Test and validate PostgreSQL 10.0 upgrade for Geo
With %12.0 release, we shipped new PostgreSQL 10.0 that will be automatically upgraded. This automatic upgrade doesn’t handle Geo secondary nodes automatically (this is a limitation on how PostgreSQL upgrade process work). We need to validate our documentation has the correct documentation and covers the whole process. Ideally we should instruct our users to disable PostgreSQL 10.0 automatic upgrade to plan ahead when/how to rollout it when Geo is enabled. A simplified walkthrough of the upgrade to 12.0 with Geo would be:
- Disable PostgreSQL automatic upgrade
- Upgrade GitLab to 12.0
- Schedule downtime on secondary nodes
- Put secondary in maintenance mode (halt access)
- Upgrade primary
- Trigger postgresql upgrade on secondary
- Backup/restore database from primary
- Enable access again
Update
The 12.0 release will not impact Geo users as the auto upgrade will be skipped for both primary and secondary nodes. When the related issue omnibus-gitlab#4309 (comment 181022415) is complete, we will need to verify and document the upgrade process.
Update (September 2019)
We have performed some upgrades ourselves that have not succeeded first time, and we have a few reports from customers that have struggled over these releases. We need to take a closer look at if there is a problem around this series of upgrades.

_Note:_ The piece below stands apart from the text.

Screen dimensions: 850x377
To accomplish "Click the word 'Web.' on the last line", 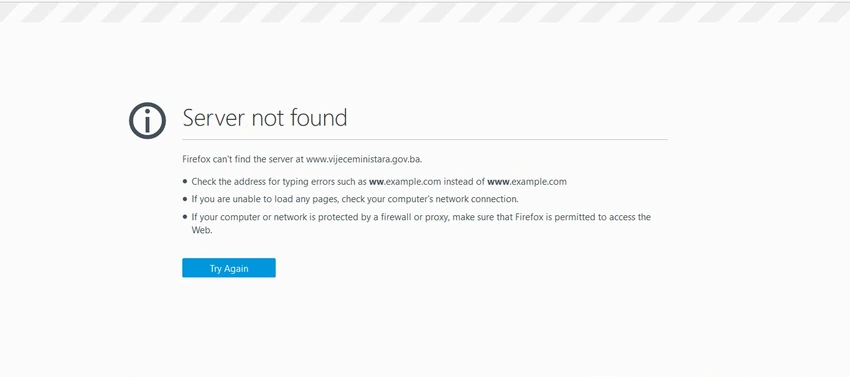I will click(202, 230).
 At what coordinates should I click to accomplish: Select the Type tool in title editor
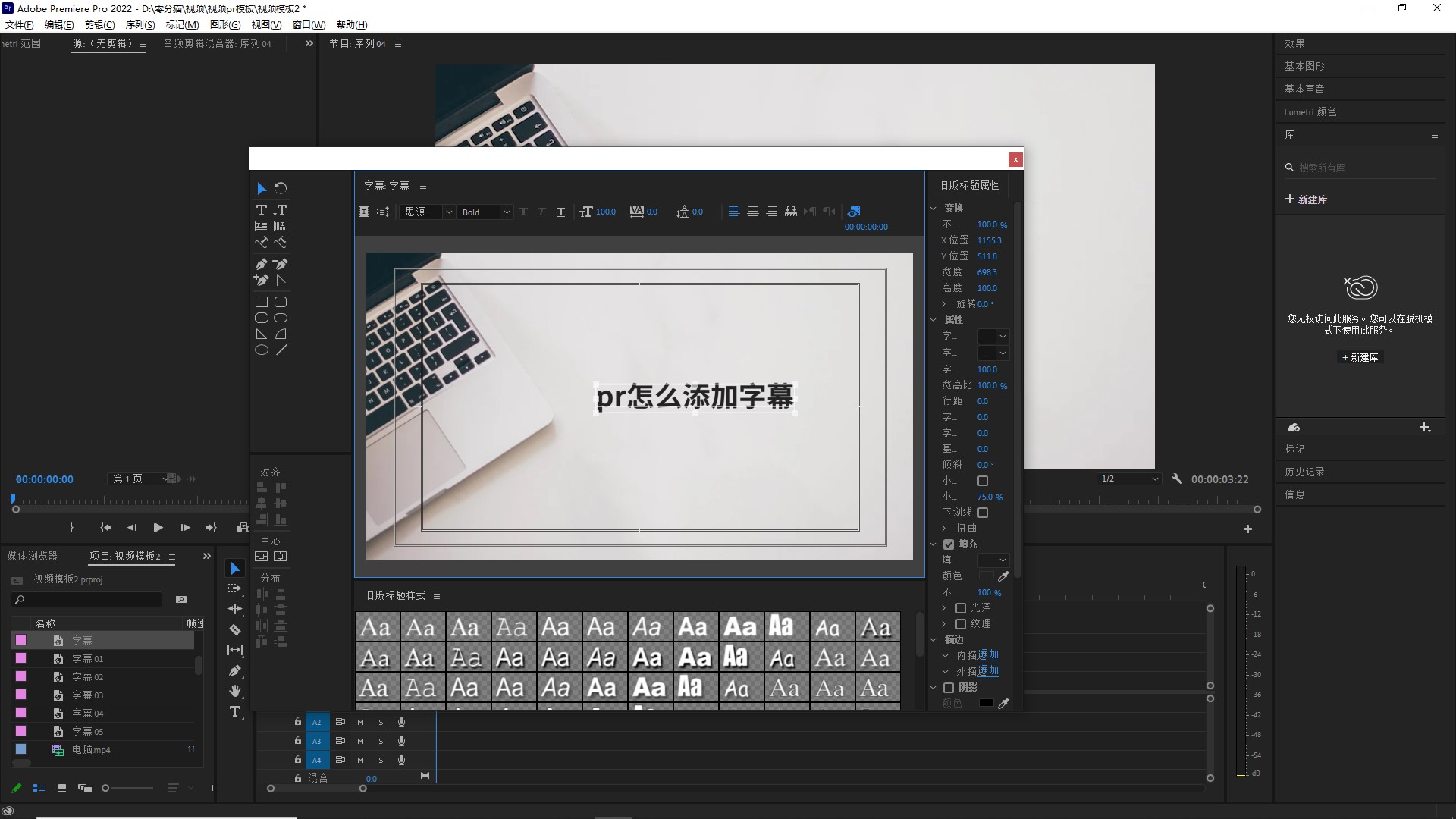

- Install 11.11 in an HA configuration
- Upgrade to 12.0
- Upgrade to 12.1
Update from 13 September 2019
the current state of the investigation is:
- There are issues when upgrading from 11.11.5 through to 12.1.8 using Geo for zero downtime upgrades
- There are issues when upgrading from 11.11.5 through to 12.1.8 using down time upgrades
- We don't know yet how HA upgrades behave but @mkozono will perform an upgrade soon.
The individual problems may be different bugs and a first next step is to try and pin those down.